U.S. News

U.S. Home Loan Demand Surges as Interest Rates Dive


U.S. mortgage applications rose for the first time in three weeks as a drop in interest rates fueled a surge in demand for home purchase and refinance loans, an industry group said on Wednesday.

The rise in activity, however, was being dismissed by some Wall Street economists who say the data is out of line with other housing market reports that have been painting a poor picture.

The Mortgage Bankers Association said its seasonally adjusted index of mortgage applications (USMGM-ECI), which includes both purchase and refinance loans, for the week ended Aug. 3 increased 8.1% to 656.5, its highest level since early June.

Applications were 18.7% above their year-ago level. The four-week moving average of mortgage applications, which smooths the volatile weekly figures, was up 1.2% to 626.0.

Drew Matus, senior financial markets economist at Lehman Brothers in New York, said despite last week's sharp rise, the U.S. housing market is still showing overall weakness.


"The mortgage applications data keeps showing a recovery in the housing market that doesn't seem to exist in any other piece of data," he said. "The data really only shows the 'normal' mortgage lenders, so there is a bias toward the better performing segment of the market."

Matus said the MBA's data is not representative of the lending industry since survey participants are overwhelmingly those who deal mostly with prime loans, not the subprime mortgage market that has been hit by record levels of default notices.

The MBA's data does not cover mortgage brokers, major participants in the loan origination market. The subprime mortgage market, which caters to borrowers with poor credit histories, is primarily a broker market.

Furthermore, the meltdown of the subprime mortgage market has spurred a widespread tightening of lending standards, which some say is artificially inflating the MBA's data as prospective borrowers take out multiple applications to obtain a single loan.

Borrowing costs on 30-year fixed-rate mortgages, excluding fees, averaged 6.41%, down 0.09 percentage point from the previous week. Interest rates were below year-ago levels at 6.45%.
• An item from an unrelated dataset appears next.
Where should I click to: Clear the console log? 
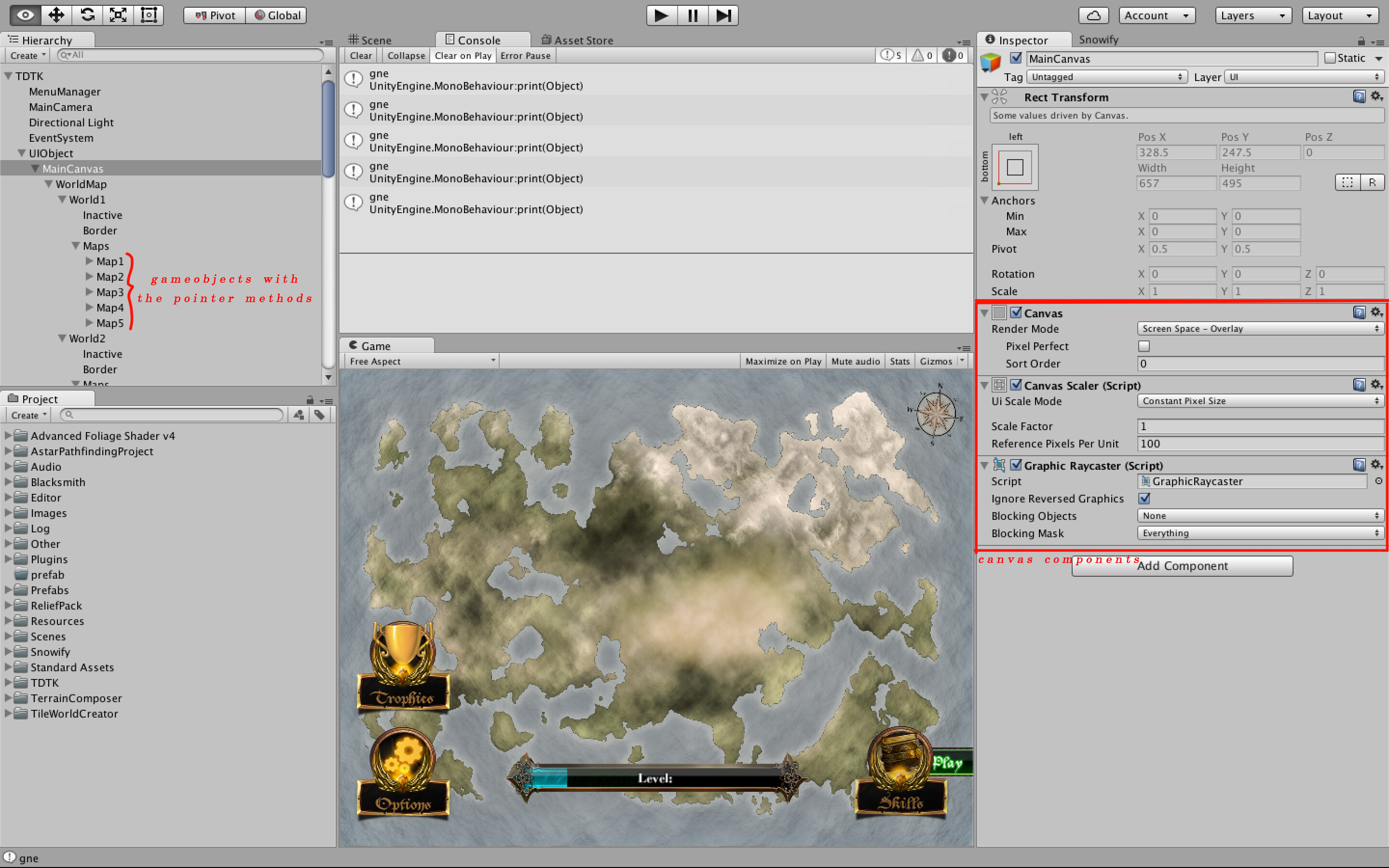click(x=360, y=55)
The MBA's seasonally adjusted purchase index (USMGPI-ECI), widely considered a timely gauge of U.S. home sales, rose 7.4% to 447.4. The index was also above its year-earlier level of 388.9, a rise of 15.0%.

The group's seasonally adjusted index of refinancing applications (USMGR-ECI) soared 9.1% to 1,881.1. The index was up 23.9% from a year ago when the index stood at 1,385.2.

The refinance share of applications increased to 39.9% from 39.4% the previous week.

Mixed Signals for Housing Market

U.S. housing industry indexes, in general, tend to be volatile, but recent data suggest a glimmer of hope may be on the horizon for the hard-hit sector.

The National Association of Realtors last week said pending sales of previously owned U.S. homes rose at their fastest pace in more than three years in June.

The NAR Pending Home Sales Index, based on contracts signed in June, rose 5% to 102.4 from a downwardly revised index of 97.5 in May.

"If pending home sales continue to move in line with or move in concert with the mortgage applications data, then things are going to get a lot better a lot more quickly then people suspect," said Lehman's Matus. "I think the odds of that happening are relative low."

Fixed 15-year mortgage rates averaged 6.16%, down from 6.20%.

Rates on one-year adjustable-rate mortgages (ARMs) decreased to 5.69% from 5.73%.

The ARM share of activity increased to 22.5%, up from 22.3% the previous week.

The MBA's survey covers about 50% of all U.S. retail residential loans. Respondents include mortgage banks, commercial banks and thrifts.